Luftverschmutzung hat in wichtigsten Städten der Türkei zugenommen

1.12.2020 16:02 Uhr

Die Luftqualität in den wichtigsten Städten und Provinzen der Türkei hat sich deutlich verschlechtert. Dies teilte das türkische Umweltministerium in einem Bericht mit. Experten sind sogar der Meinung, dass die Luftverschmutzung in einigen Regionen bereits bedrohliche Ausmaße angenommen hat.

Die Provinz mit der schlechtesten Luftqualität im Jahr 2020 ist Düzce im Nordwesten der Türkei. In der gleichnamigen Hauptstadt ist der Index für saubere Luft, der zwischen 0 und 50 liegen sollte, auf 174 gestiegen. Es folgen die Hauptstadt Ankara mit einer Indexrate von 172 und die südöstliche Provinz Hakkari (171). in der ägäischen Provinz Izmir wurde ein Wert von 111 gemessen, der als "empfindlich" eingestuft wird.
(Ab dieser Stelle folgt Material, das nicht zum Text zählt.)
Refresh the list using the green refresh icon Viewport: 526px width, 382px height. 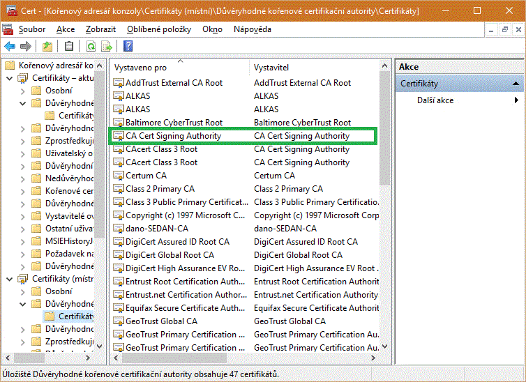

Industriestadt Bursa sauberste Stadt

Die Städte mit der saubersten Luft liegen in der nordwestlichen Provinz Bursa, in der Schwarzmeerprovinz Kastamonu und in der östlichen Provinz Bitlis. Bemerkenswert: Der Index der Industriestadt Bursa, in der viele namenhafte Unternehmen ansässig sind, wird mit 10 angegeben. Auch in der Bosporusmetropole Istanbul, in der fast 16 Millionen Menschen leben, ist mit 96 ein niedriger Wert als in den Jahren zuvor gemessen worden. Dies wird mit dem geringeren Verkehrsaufkommen, vor allem in der ersten Jahreshälfte, im Zuge der Corona-Maßnahmen in Verbindung gebracht. Die Touristen-Hochburg Antalya kommt ebenfalls mit einem Wert von 54 noch relativ gut weg.

Zudem steht in dem Bericht des Umweltministeriums, dass 7,9 Prozent aller Todesfälle in der Türkei im Jahr 2019 hätten verhindert werden können, wenn die Luftverschmutzung im Land auf den Richtwert der Weltgesundheits-Organisation (WHO) gesenkt worden wäre.